%%

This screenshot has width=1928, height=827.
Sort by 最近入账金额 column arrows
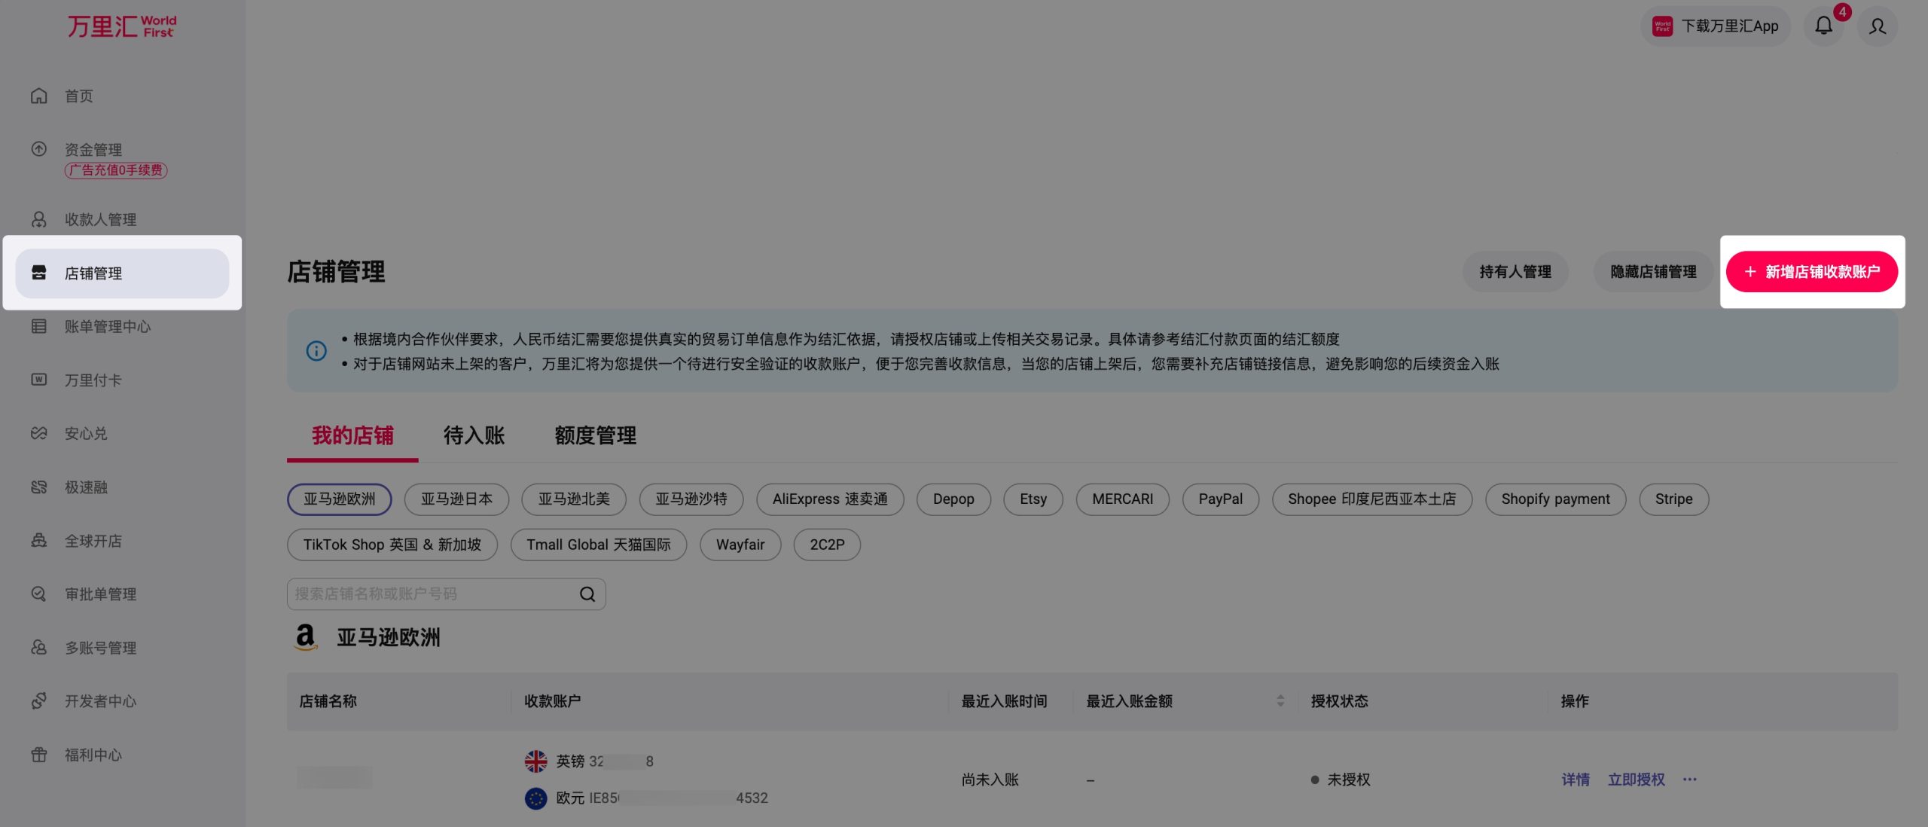pos(1280,701)
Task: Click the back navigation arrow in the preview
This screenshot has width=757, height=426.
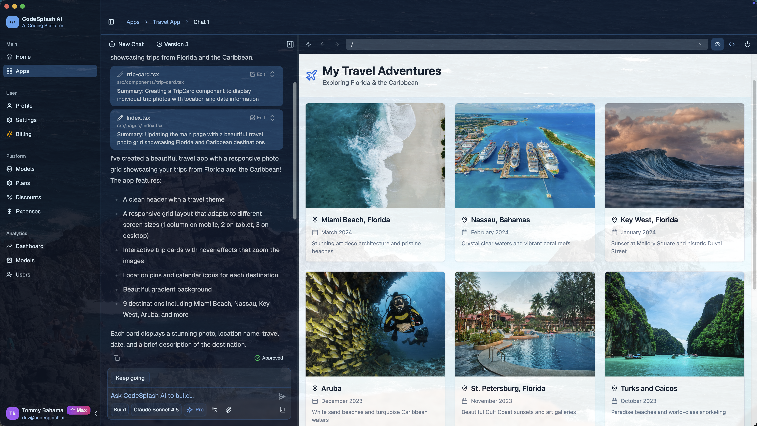Action: [322, 44]
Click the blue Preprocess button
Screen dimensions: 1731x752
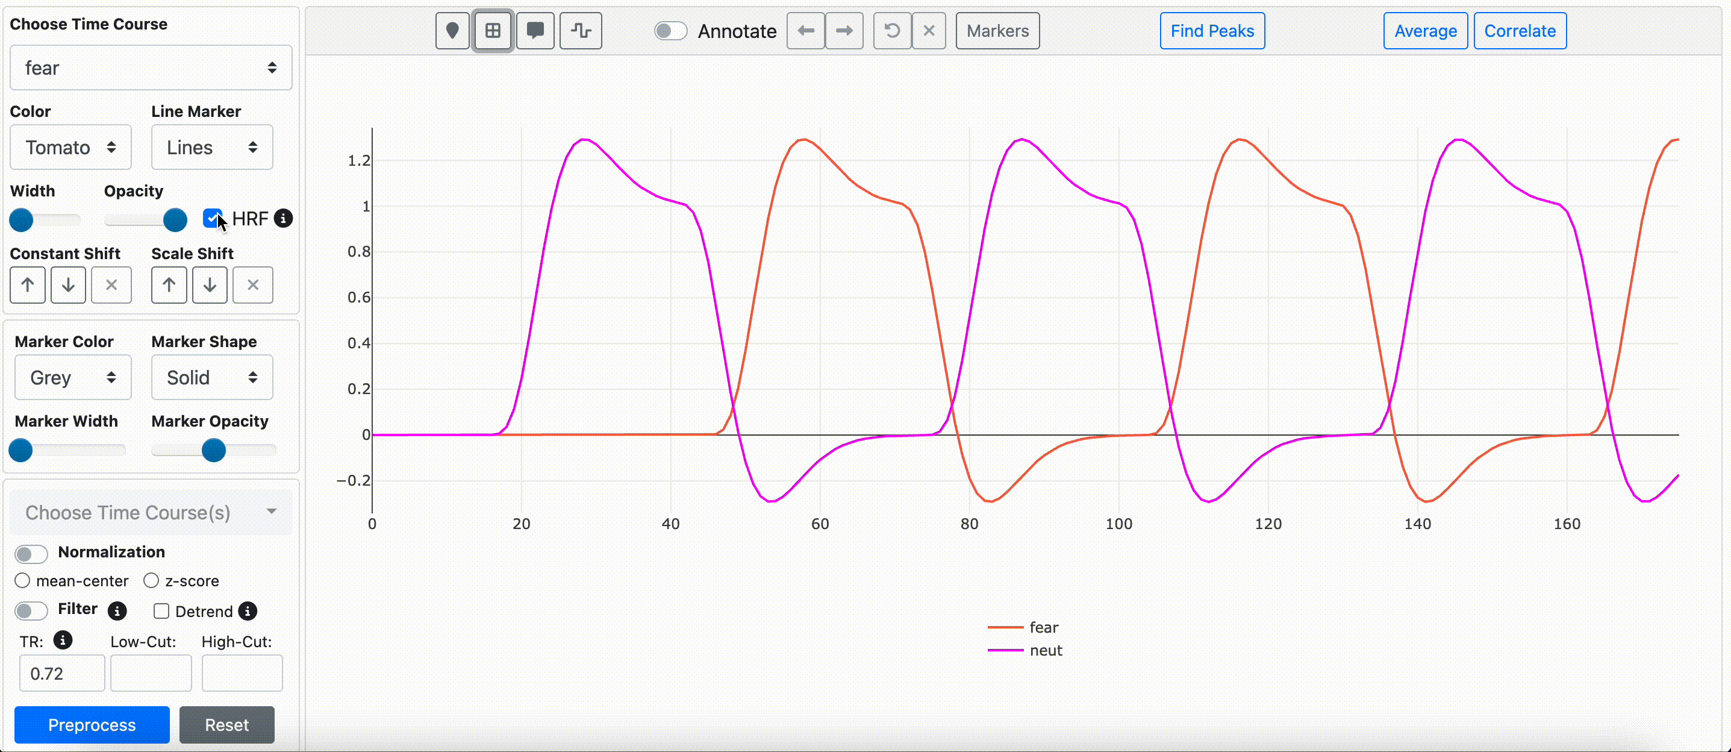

%%

Every line from the one with "Sort by 最近入账金额 column arrows" through the end of the records above belongs in the answer, copied exactly; no picture does.

Sort by 最近入账金额 column arrows
pos(1280,701)
Task: Click the back navigation arrow in the preview
This screenshot has width=757, height=426.
Action: [322, 44]
Click the blue Preprocess button
Screen dimensions: 1731x752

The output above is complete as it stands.